Ma questa volta è diverso. Infatti, nel decidere di ripercorrere con un volume i loro trent'anni come Teatro delle Albe, Marco e Ermanna (la cui militanza per la scena è comunque più lunga, visto che iniziarono insieme nel 1977 bolognese) questa volta hanno deciso di privilegiare le loro parole, le loro riflessioni, operando una scelta fra gli scritti e le interviste prodotti in quel lungo arco temporale. Scelta drastica e non facile, dal momento che si è trattato di lavorare su di un materiale diversificato e vastissimo, che di volumi avrebbe potuto riempirne tranquillamente tre o quattro.
Dal momento che avevano deciso di non scrivere nulla di nuovo e neppure (saggiamente) di riscrivere, i due autori si sono dedicati a un complesso e originale lavoro di montaggio, che ci ha restituito un libro inedito e avvincente, percorribile e consultabile in più modi, secondo l'estro del momento e gli interessi del lettore.

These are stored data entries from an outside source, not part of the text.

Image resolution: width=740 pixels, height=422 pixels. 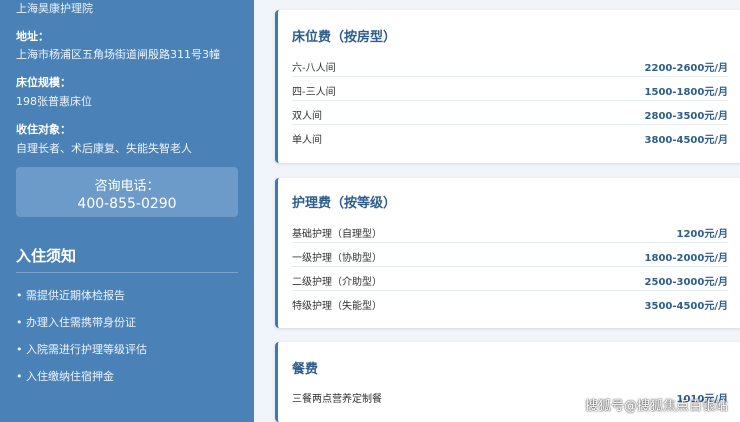 What do you see at coordinates (510, 113) in the screenshot?
I see `table-row: 双人间 2800-3500元/月` at bounding box center [510, 113].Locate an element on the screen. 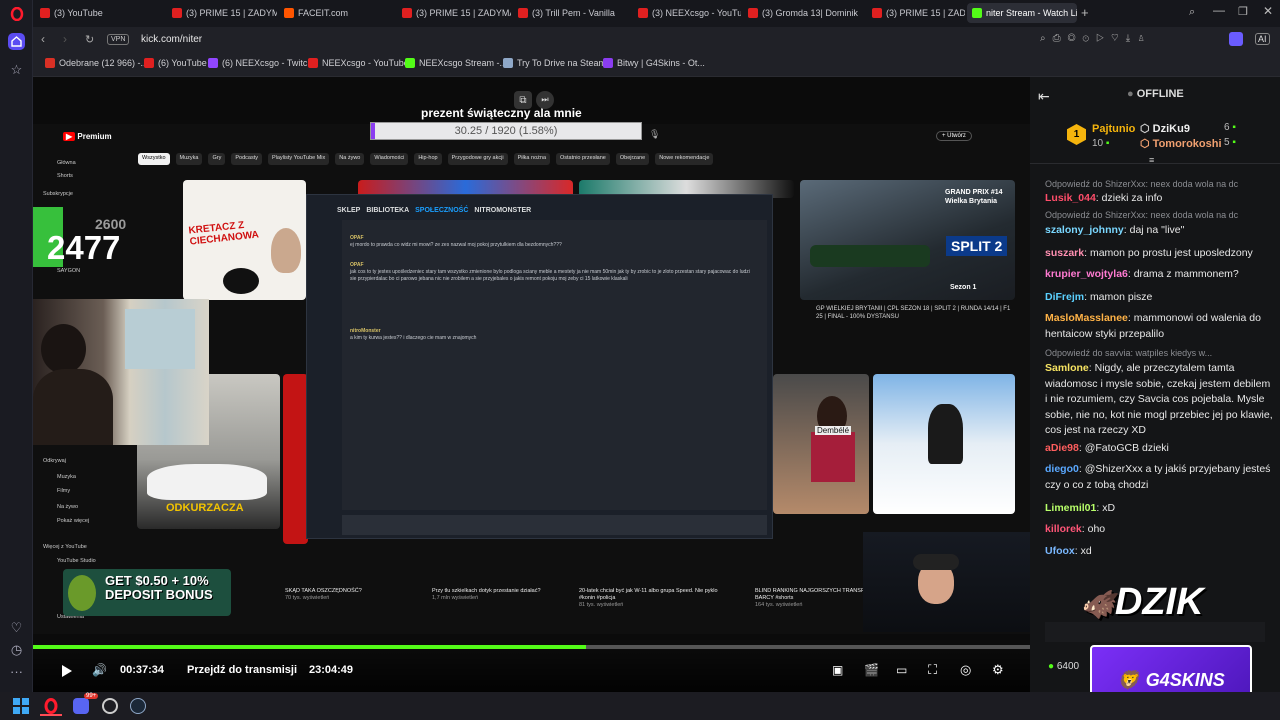  play-button is located at coordinates (67, 671).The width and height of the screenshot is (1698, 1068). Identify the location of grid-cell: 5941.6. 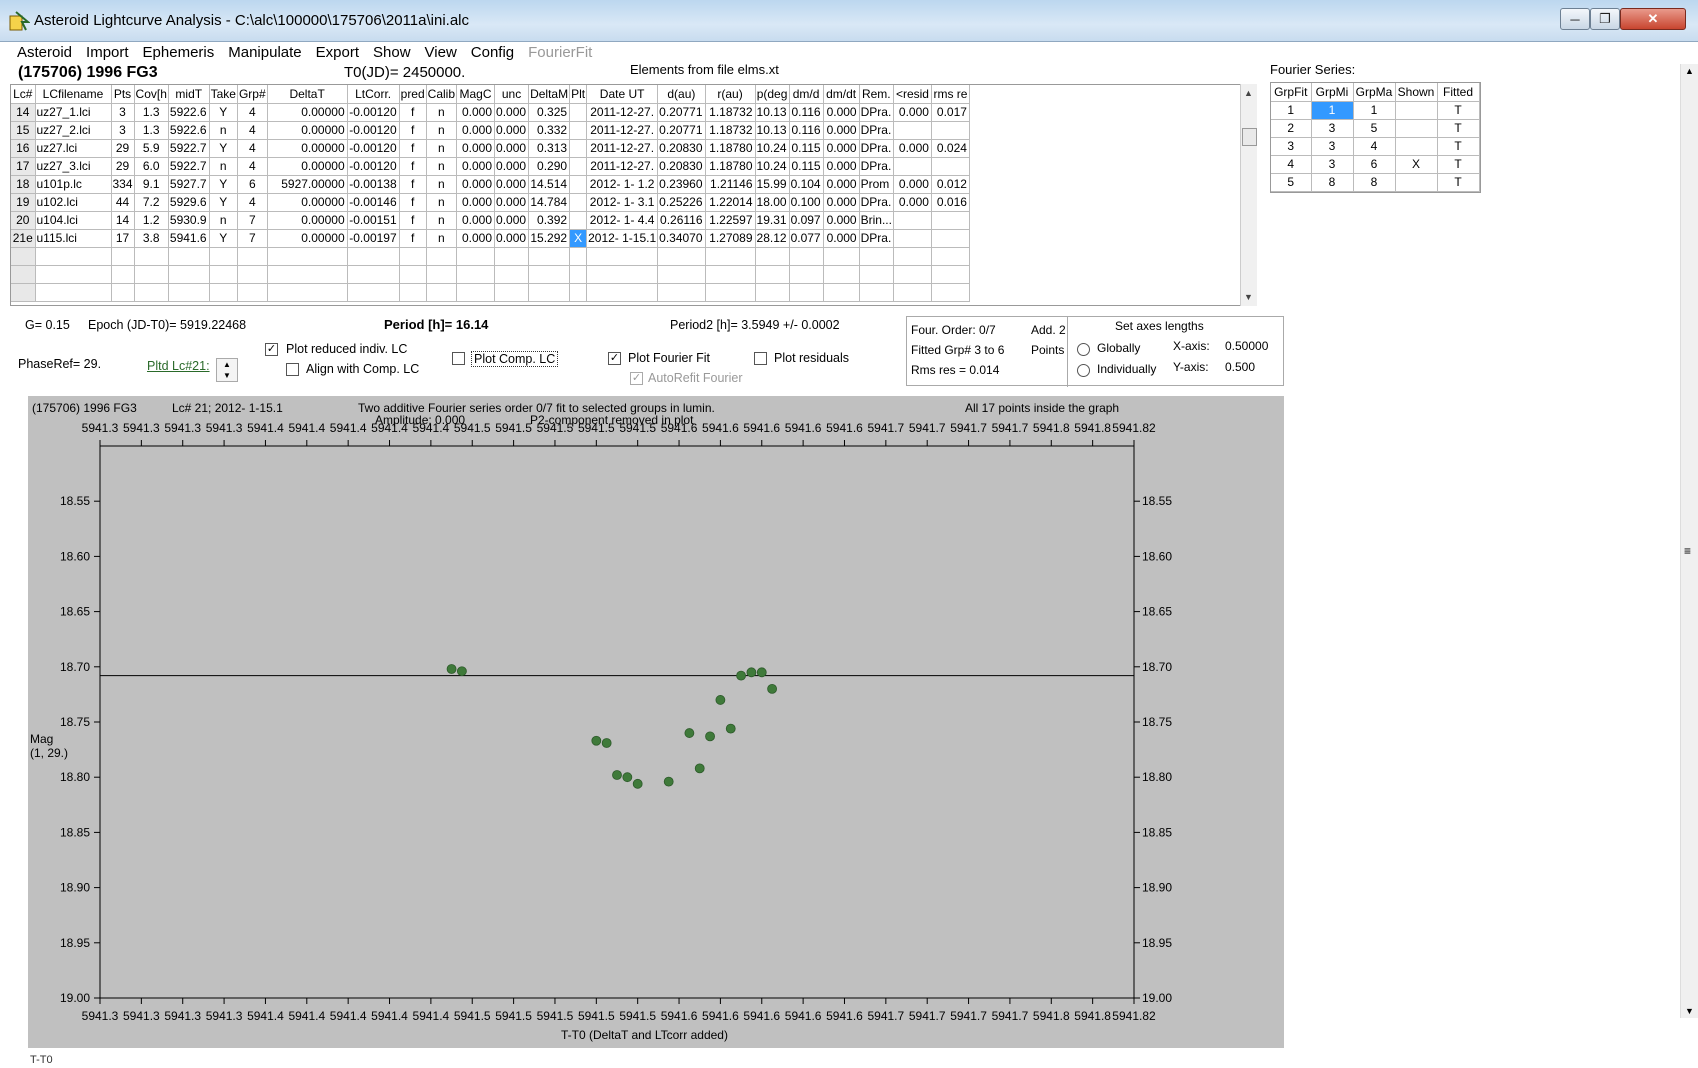
(189, 238).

In realtà siamo di fronte a una nitida architettura, piena di ricercate corrispondenze. Meglio ancora, si tratta di un polittico a sette ante, tanti sono i capitoli che lo compongono, seguendo un andamento cronologico ma non in maniera rigida: Gli albori, Africa, Stabile corsaro, Non-Scuola, Alchimia scenica, Eresie, Dall'una all'altra voce.  E naturalmente i capitoli-ante sono sette come le t del celebre “Teatro politttttttico”, il provocatorio manifesto con cui i due irruppero in un (serissimo) convegno sul teatro politico organizzato da Giuseppe Bartolucci a Narni nella primavera del 1987 (in questa raccolta figura come secondo testo).
Ai  sette capitoli-ante del polittico corrispondono altrettante postfazioni del critico Massimo Marino, “che accompagn[ano] ogni capitolo con spirito differente”, svariando “dalla memoria alla testimonianza, dal sogno alla lettera, dalla riflessione alla visione” (p. 26). Completano il volume la teatrografia e una preziosa appendice fotografica.

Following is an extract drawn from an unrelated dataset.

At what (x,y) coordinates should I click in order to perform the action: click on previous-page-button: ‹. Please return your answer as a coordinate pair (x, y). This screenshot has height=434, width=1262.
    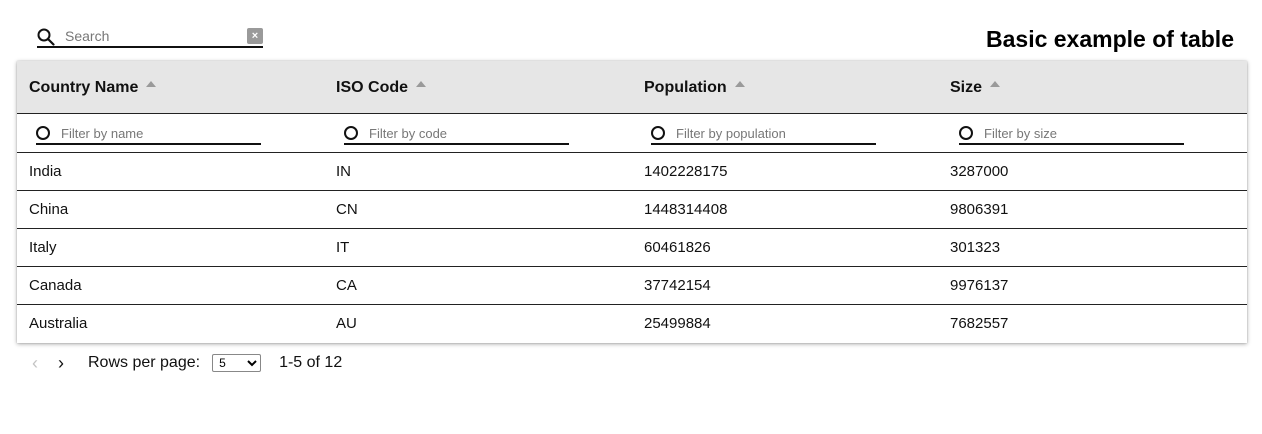
    Looking at the image, I should click on (35, 363).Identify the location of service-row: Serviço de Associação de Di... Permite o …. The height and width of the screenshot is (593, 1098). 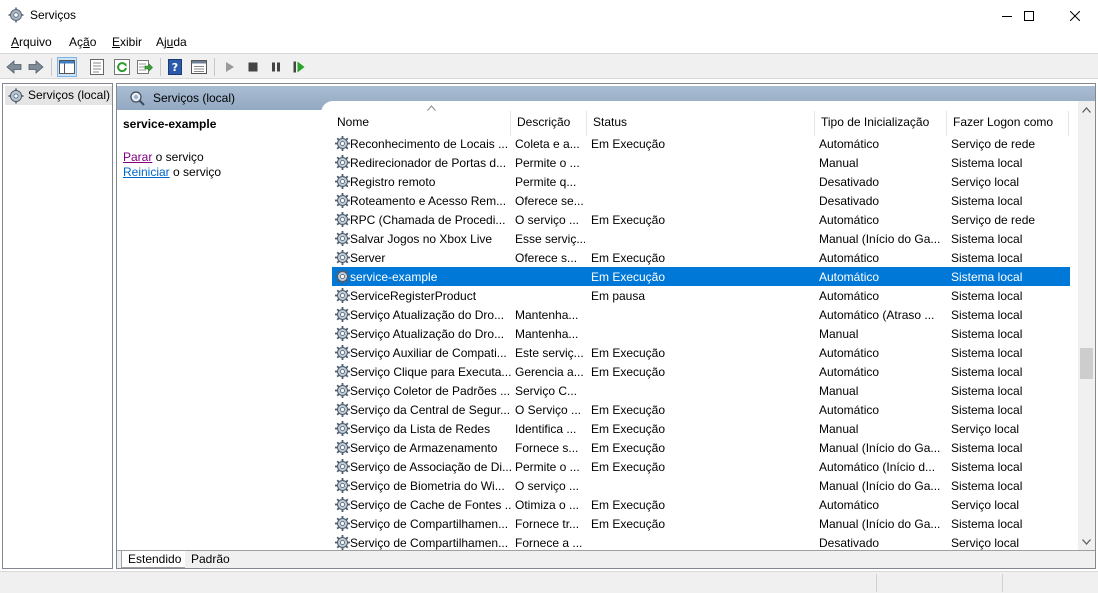
(701, 466).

Entrare nel merito di questo libro non è certamente il compito della presente, breve nota, anche perchè significherebbe né più né meno che fare i conti con l'intero percorso teatrale delle Albe e non è cosa che si possa risolvere in poche parole.
Preferisco allora continuare a giocare il gioco del sette, condensando in altrettanti punti, progressivamente più lunghi, quella che è, per me, la lezione del Teatro delle Albe e di Ravenna Teatro di Ermanna e Marco (ma anche di Luigi e Marcella, delle Albe Nere e soprattutto della nuova generazione: Alessandro Argnani, Roberto Magnani, Michela Marangoni, Alessandro Renda, Laura Redaelli e altri ancora - perchè, come scrivono gli autori nella Premessa, “ogni nostra impresa individuale è anche impresa collettiva, e viceversa. E' il privilegio di vivere tra eguali, inter pares”).

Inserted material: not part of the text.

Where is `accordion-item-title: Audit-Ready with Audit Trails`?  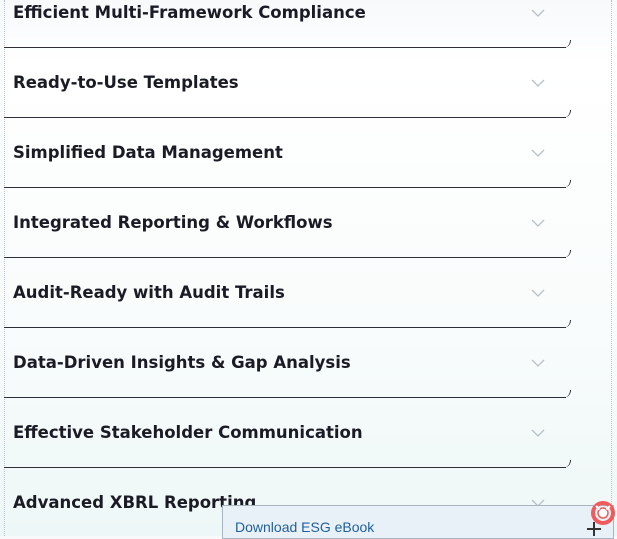
accordion-item-title: Audit-Ready with Audit Trails is located at coordinates (149, 292).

1. Nulla è meno serio della seriosità (pedanteria), nulla è più serio del gioco (Totò come antidoto ad Artaud, ma anche viceversa).
2. E' nei giovanissimi il “segnale segreto dell'avvenire” (Benjamin), nonostante tutto (playstation, reality shows e Facebook compresi)
3. Bisogna sempre fare attenzione a non buttare via il bambino con l'acqua sporca (a proposito del testo teatrale, ma anche dell'attore).
4. Non si danno autentici avanzamenti, e dunque non c'è vero futuro, senza cura della memoria: fare i conti col Novecento teatrale non significa né museificarlo né mitizzarlo ma neppure rimuoverlo (damnatio memoriae).
5. Un teatro degno di questo nome non è mai soltanto un contenitore di spettacoli (per altro fondamentali) ma è anche e soprattutto un ambiente, una enclave, dove la cultura e l'arte diventano un modo di vivere, di stare insieme, di fare comunità; dove i libri (certi libri, almeno) non sono meno importanti degli spettacoli e gli studiosi (certi studiosi, almeno) vi sono apprezzati veramente (non strumentalmente). Insomma, un vero teatro è bottega d'arte e casa dello spettatore insieme (secondo l'indicazione di Leo de Berardinis).
6. La “non-scuola” è in realtà la vera scuola, ciò che la scuola dovrebbe sempre essere (non riuscendoci quasi mai): un tempo-spazio in cui ci si incontra alla pari, fuori da ogni logica gerarchica-impositiva-autoritaria; dove tutti imparano da tutti, gli allievi dagli insegnanti ma anche e non meno gli insegnanti dagli allievi; dove tutti sono attivi e si apprende facendo; dove nessuno pretende di cambiare nessuno, di imporre modelli o nozioni, e il cambiamento e la crescita avvengono nel lavoro e non nell'indottrinamento (secondo le visioni e le esperienze pratiche dei grandi pedagogisti riformatori del secolo scorso: da Maria Montessori a Célestin Freinet, da Don Milani a Paulo Freire).
7. Il fatto che la scuola (università compresa, purtroppo) di solito sia il contrario di tutto questo non significa che una scuola simile non debba e non possa esistere e che il teatro, nel senso più dilatato del termine, per esempio come “teatro delle interazioni sociali” (tanto caro a Claudio Meldolesi), non possa dare un enorme contributo in tal senso. Già Jacques Copeau lo aveva dimostrato con le sue esperienze teatral-pedagogiche e con quelle dei suoi continuatori (Chancerel etc.). In Italia l'animazione teatrale, almeno agli inizi, nei suoi momenti migliori, con Giuliano Scabia soprattutto, è stata un esempio illuminante di pedagogia attiva e di creazione realmente partecipata. Oggi c'è - fra pochissimi altri, come lo straordinario teatro infantile di Chiara Guidi - il luminoso esempio della “non-scuola” delle Albe, con la sua quasi incredibile capacità di sfruttare l'alto potenziale formativo, insito, nel gioco teatrale. Dico questo senza voler affatto indulgere in visioni idealizzate o idilliache, consolatorie o accomodanti: sono ben consapevole che esperienze del genere comportano difficoltà, errori, delusioni, nessuna certezza di risultati e anzi il rischio costante del fallimento. Ma è anche, o forse soprattutto,  in questo che si annida l'aspetto esaltante, inebriante (le Albe direbbero dionisiaco) di ogni autentica esperienza creativa e pedagogica, che è sempre - essenzialmente - avventura, viaggio nell'ignoto, esperienza dell'alterità.

Al prossimo anniversario, Albe carissime!

 

 

* Cfr. anche il “Dossier Pantani” a cura di Gerardo Guccini nel n. 22, 2013, di “Culture Teatrali” (Realtà della scena. Giornalismo/Teatro/Informazione, a cura di Marco De Marinis), pp. 106-162.